Problem description:
Copy the text about the World Mobile CCO's background word for word, from "Rethinking power for" to "power quality problems.".

Page text:
○ ○ ○

Rethinking power for farmers in Africa is just the start for World Mobile CCO
Before I joined World Mobile, my work life revolved around electricity and renewable energy in East Africa, namely Kenya, Tanzania, Rwanda, and Uganda. I owned a company that imported, supplied and installed voltage correction equipment such as stabilizers, UPS, and switches. I realised I had a passion for developing power backup projects; and enjoyed supporting the systems I supplied and providing first class after services sales support and troubleshooting problems on behalf of customers. I developed a passion for customer services and engineering solutions that solved key power supply and power quality problems.
It never ceased to amaze me how my systems impacted the business operations of my customers and solved problems and kept their systems working during power outages and even when the quality of power affected equipment sensitive to voltage fluctuations.

○ ○ ○

Collected data:
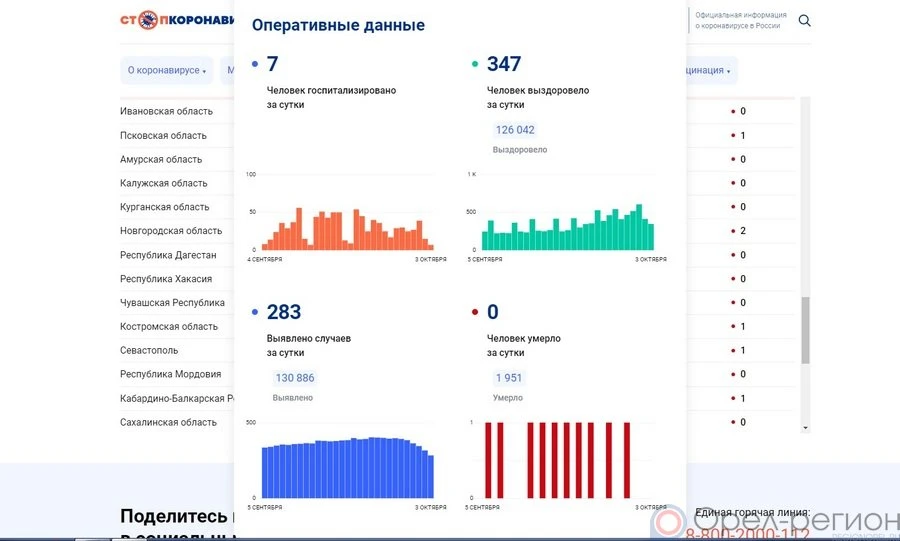Click the scroll-down arrow of regions list

click(x=805, y=427)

○ ○ ○

Full response:
Rethinking power for farmers in Africa is just the start for World Mobile CCO
Before I joined World Mobile, my work life revolved around electricity and renewable energy in East Africa, namely Kenya, Tanzania, Rwanda, and Uganda. I owned a company that imported, supplied and installed voltage correction equipment such as stabilizers, UPS, and switches. I realised I had a passion for developing power backup projects; and enjoyed supporting the systems I supplied and providing first class after services sales support and troubleshooting problems on behalf of customers. I developed a passion for customer services and engineering solutions that solved key power supply and power quality problems.